▶ **Text to read**:
################
The CT-scan results revealed that some core samples (#2, #4, #8, #13, #16, and #18) contain fracture(s), as presented in Fig. 6. For instance, the CT-scan image of sample #13 clearly shows a longitudinal fracture from the top to the bottom of the sample. The orientations of the fractures (e.g., parallel/perpendicular to the sample bedding) are different from one sample to another. Moreover, based on variations in density, the CT-scan results show a visual distribution of different mineralogical compositions in the samples. The presence of crack(s), as shown in Fig. 6, in the sample significantly affects the permeability value compared to the non-fractured samples, where these fractures provide a high-penetrable pathway for the fluid (gas/liquid) to flow rapidly, resulting in high values of permeability. It is worth noting that the CT-scan used in this study has a spatial resolution of 1.25 lp/mm. The CT scanner detected clear fractures in some core samples (six samples out of 24), and micro-fractures that were near to or below the CT-scan resolution were not detected. Using a micro-CT scanner can assist in getting more accurate information and detecting any micro-fracture(s) in the core samples that are near to or below the CT-scan imaging resolution used in this study.
################
▶ **Stored data**:
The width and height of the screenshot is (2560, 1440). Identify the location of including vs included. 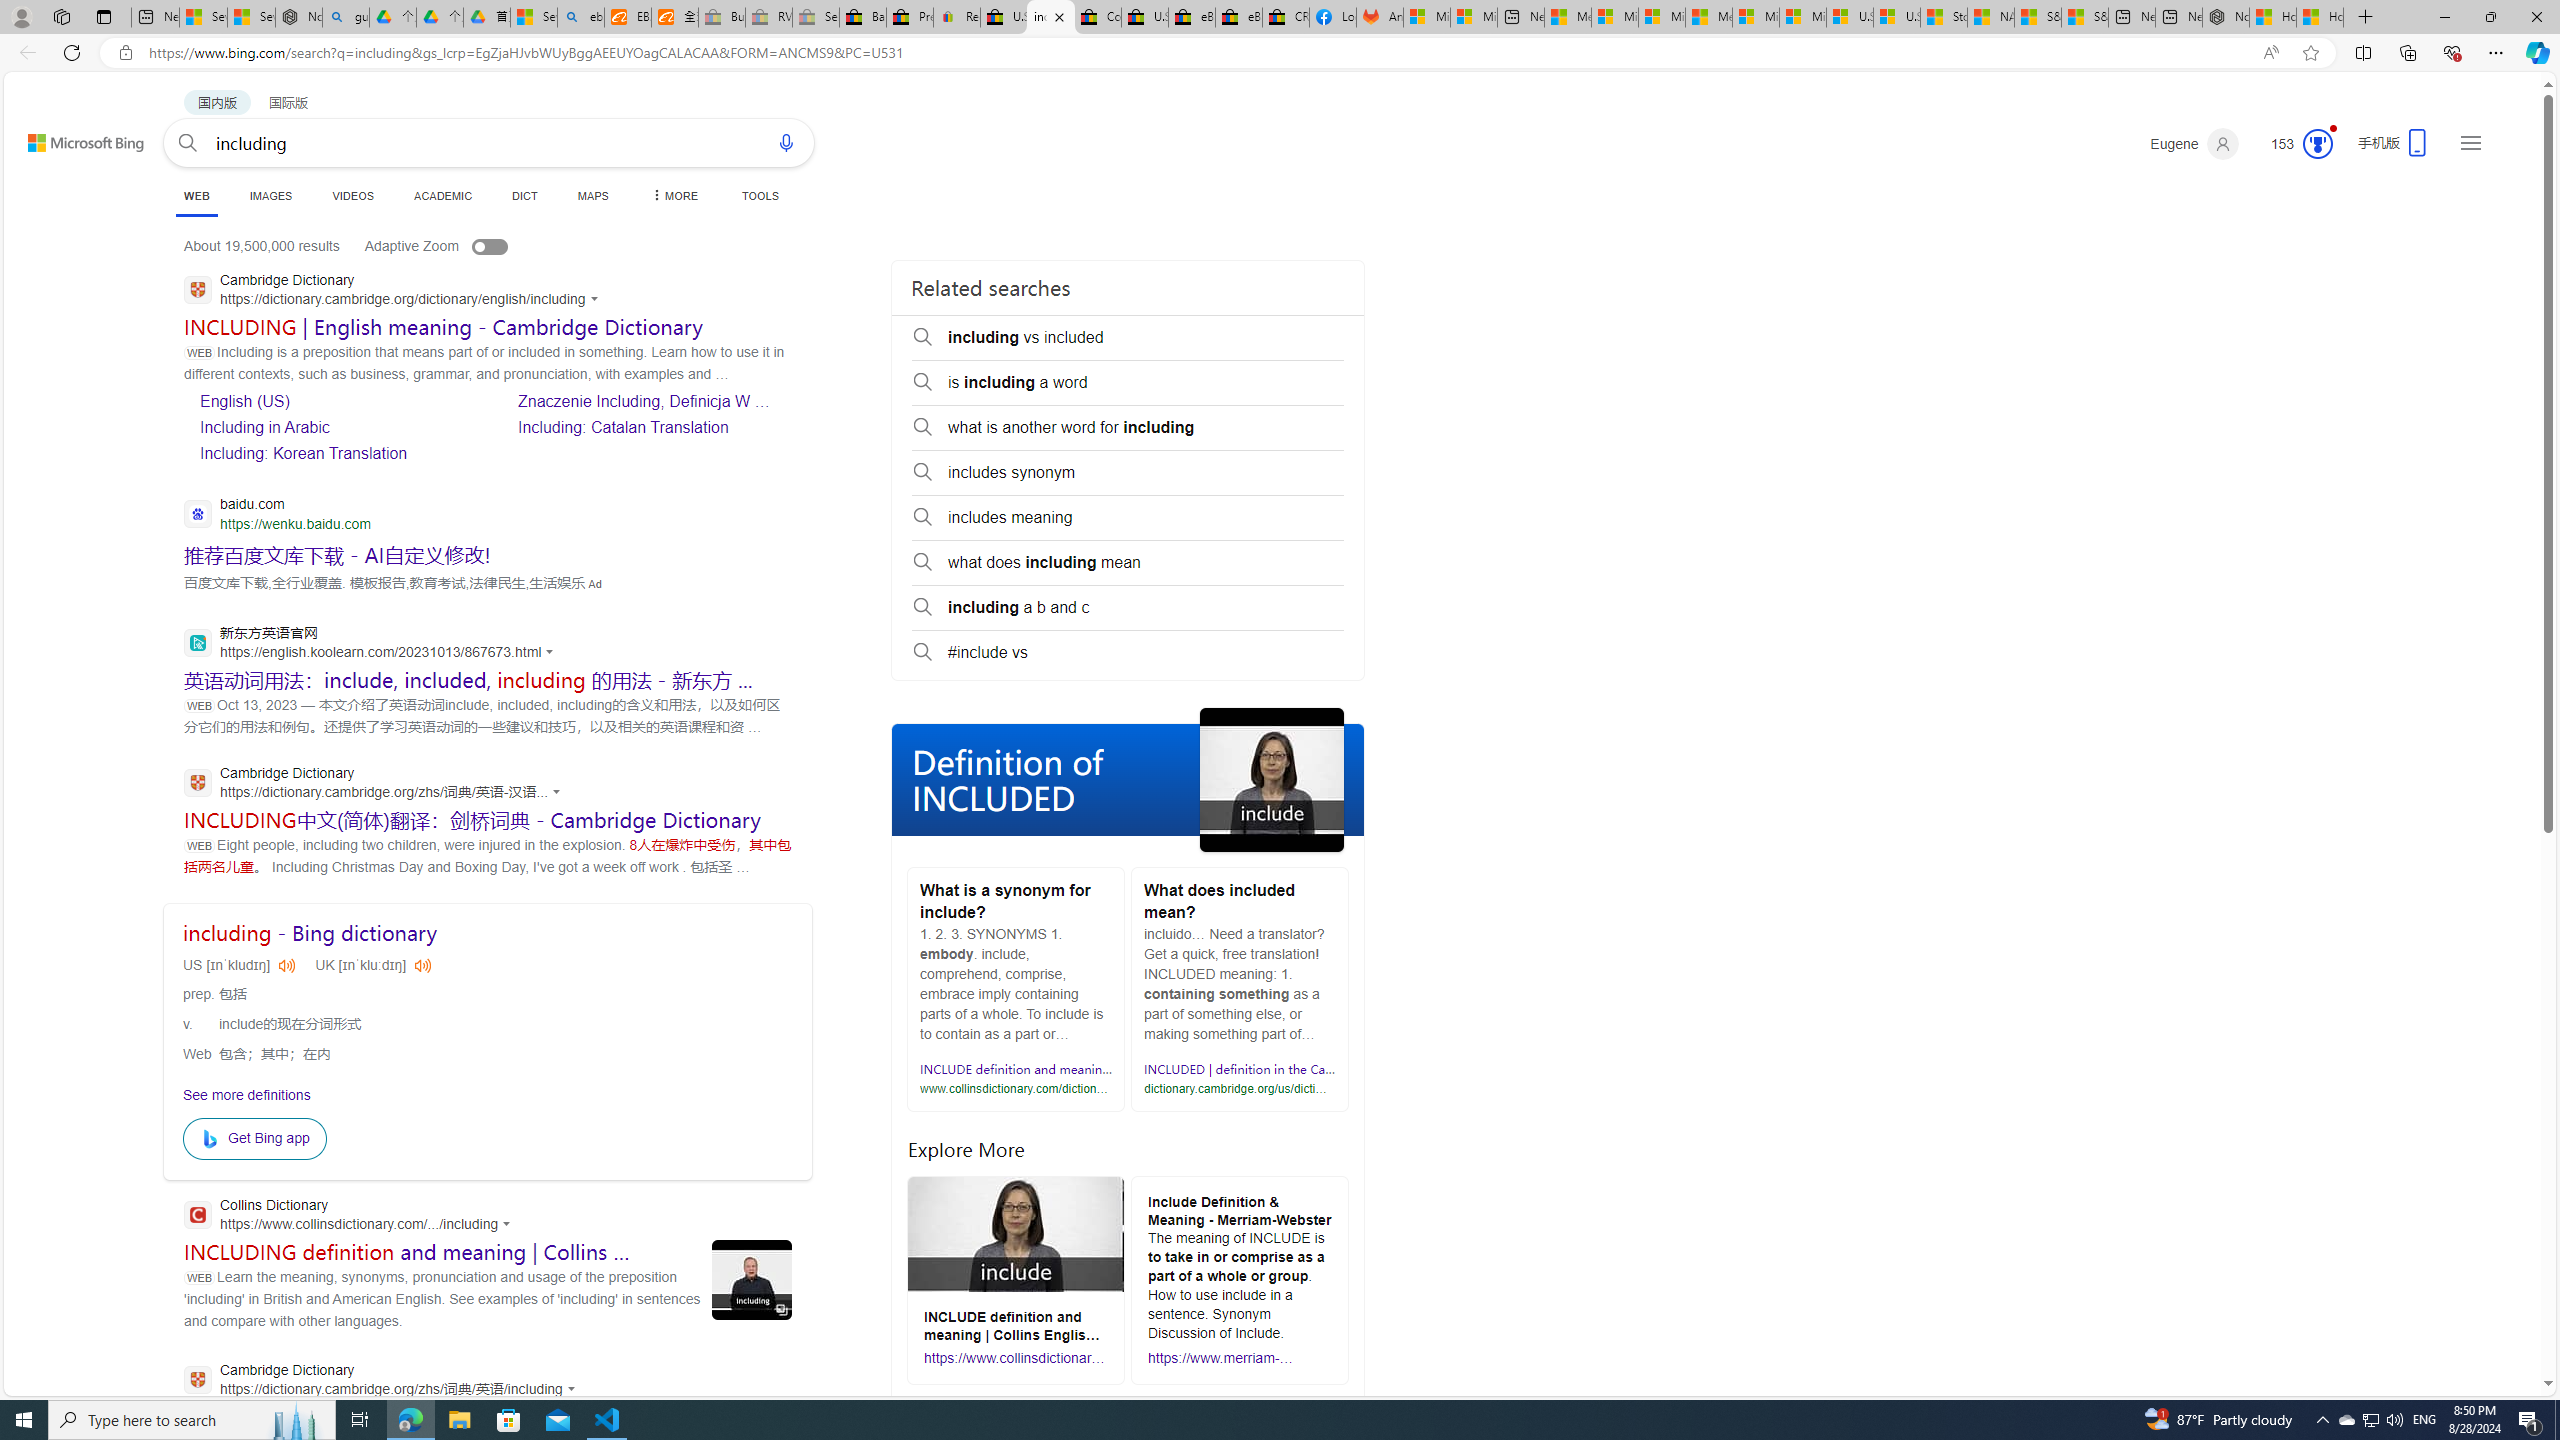
(1128, 338).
################
▶ **Directives**:
1. In the passage on CT scans of core samples, what spatial resolution does the CT scanner used in the study have?
2. Extend the passage on CT scans of core samples, picking up from its final sentence.

▶ **Outputs**:
1. 1.25 lp/mm

2.
Fig. 6
figure 6

CT-scan images of samples #2, #4, #8, #13, #16, and #18 in XY and YZ planes

The results revealed that the samples' porosity and permeability vary from 5.30% to 9.79% and 0.006 μD to 11.8 μD, respectively. Table 1 summarizes the bulk density, grain volume, porosity, and permeability of the twenty-four samples. Fig. 7 exhibits plots of histogram and boxplot. As shown in Fig. 7a, 50% of the data show a range of 2.50-2.59 g/cm3 of the bulk density, and the median is 2.55 g/cm3 with one outlier of 2.22 g/cm3. 75% of data display that the grain volume is greater than 77.45 cm3 (Fig. 7b). The samples' median and average porosity are 8.42% and 8.12%, respectively, and the distribution is a negative-skewed. About 75% of the data show a porosity that is greater than 7.20% (Fig. 7c). For the permeability results (Fig. 7d), 75% of the samples are below 0.398 μD, where 0.006 μD is the lowest measured permeability. The data is not normally distributed (positive-skewed), and the median is 0.0329 μD.

Table 1 Summary of determined petrophysical properties of the tested Eagle Ford core samples
Fig. 7
figure 7

Statistical plots (histogram and boxplot) of: a bulk density b grain volume c porosity d permeability

The results demonstrate an inverse relationship between bulk density and porosity of the samples (Fig. 8a). As the bulk density increases, the porosity decreases. However, the relation between the bulk density and porosity displays a weak correlation. In contrast, the grain volume and porosity cross-plot show an inverse relationship with an acceptable coefficient of determination (0.77759 ± 0.092).

Fig. 8
figure 8

Cross-plot of porosity with (a) porosity and (b) grain volume

The results illustrated that permeability values fall into four ranges (≤ 0.01 µD, 0.01–0.355 µD, 0.356–0.7 µD, and > 0.7 µD). The highest permeability values appear in the samples contained fracture(s) (Fig. 6), where some samples (samples #2, #4, #13, and #18) show high permeability with low bulk density, and samples #8 and #16 show high permeability values with higher bulk densities, as shown in Fig. 9. However, since there are no clear and observed relationships between porosity and permeability with bulk density, the origin of the fractures (from natural or coring-induced fractures) is doubtful. It cannot be related to the presence of microcracks or coring process that may have induced crack(s) due to the higher brittleness (higher calcite volume).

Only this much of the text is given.